▸ **Source extract**
Exploring the mind of a 'hikikomori'

Exploring the mind of a 'hikikomori' Yasutomo Chikuma

TOKYO —

“Japanese movies today are no good,” says 25-year-old director Yasutomo Chikuma. “I really want you to write that.”

Chikuma’s own “Ima, Boku Wa” — which he wrote, directed, produced and starred in — is a response to what the filmmaker sees as an unhealthy obsession with escapism and box-office returns.

The story concerns a “hikikomori” (shut-in) named Satoru Suzuki and his often disastrous encounters with the outside world. In the past decade, emotionally and socially isolated youngsters like Suzuki have become a hot-button issue, but Chikuma said he was drawn to the subject by its close proximity to his own life. “I realized that there were many such people all around me,” he says.

Chikuma maintains this connection throughout the film by employing a leisurely pace and uncomfortably close camerawork to keep the audience firmly in Satoru’s awkward shoes. “My main goal was not to explain about NEETs and ‘hikikomori,’” he stresses. “It was to portray the emotions of one young man who had become a ‘hikikomori’… to explore the mind of this one individual.”

▸ **Material to process**
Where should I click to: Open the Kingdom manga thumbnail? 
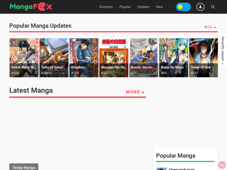coord(84,57)

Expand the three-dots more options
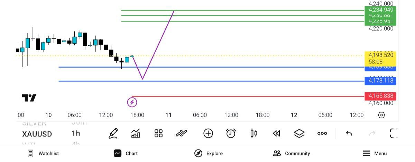click(x=322, y=133)
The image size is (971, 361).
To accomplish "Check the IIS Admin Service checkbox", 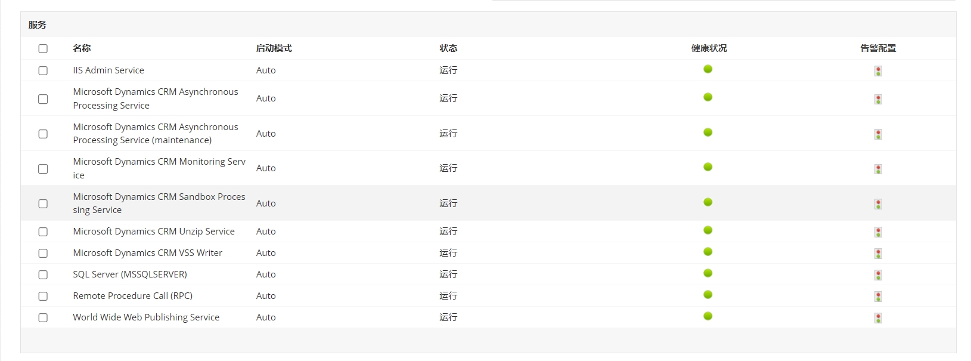I will click(x=43, y=70).

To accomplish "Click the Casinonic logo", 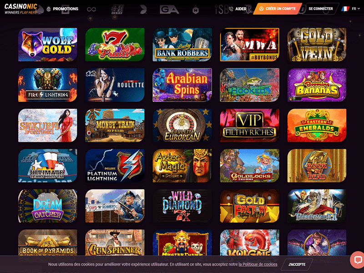I will point(21,9).
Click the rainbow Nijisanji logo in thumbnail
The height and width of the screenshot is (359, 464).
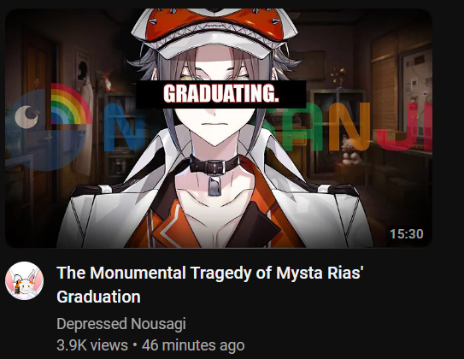pyautogui.click(x=71, y=104)
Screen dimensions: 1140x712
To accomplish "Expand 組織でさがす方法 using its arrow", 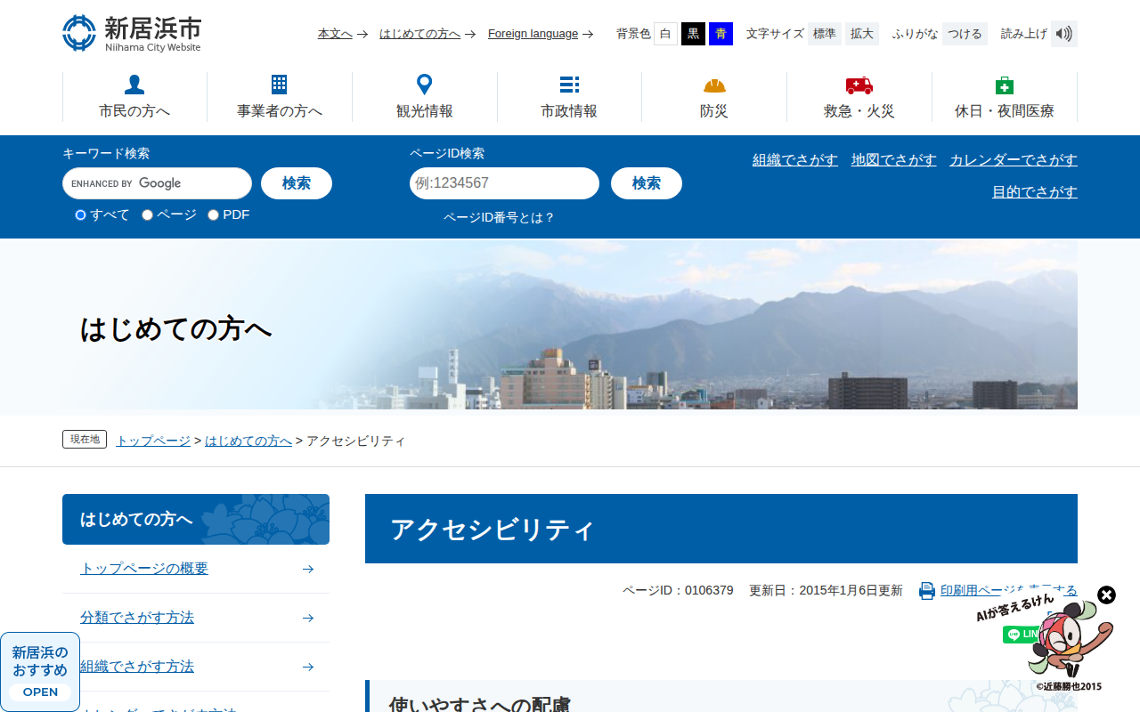I will click(x=307, y=666).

▸ **Task set**
• 1. Output the stretch of the hikikomori article from "Exploring the mind of a 'hikikomori' Yasutomo" through "and box-office returns.".
• 2. Tally the lines of the records that contain the string "thumbnail", and state only that number.
The article and the records were drawn from separate, unrelated sources.

▸ **Solved tasks**
• 1.
Exploring the mind of a 'hikikomori' Yasutomo Chikuma

TOKYO —

“Japanese movies today are no good,” says 25-year-old director Yasutomo Chikuma. “I really want you to write that.”

Chikuma’s own “Ima, Boku Wa” — which he wrote, directed, produced and starred in — is a response to what the filmmaker sees as an unhealthy obsession with escapism and box-office returns.

• 2. 2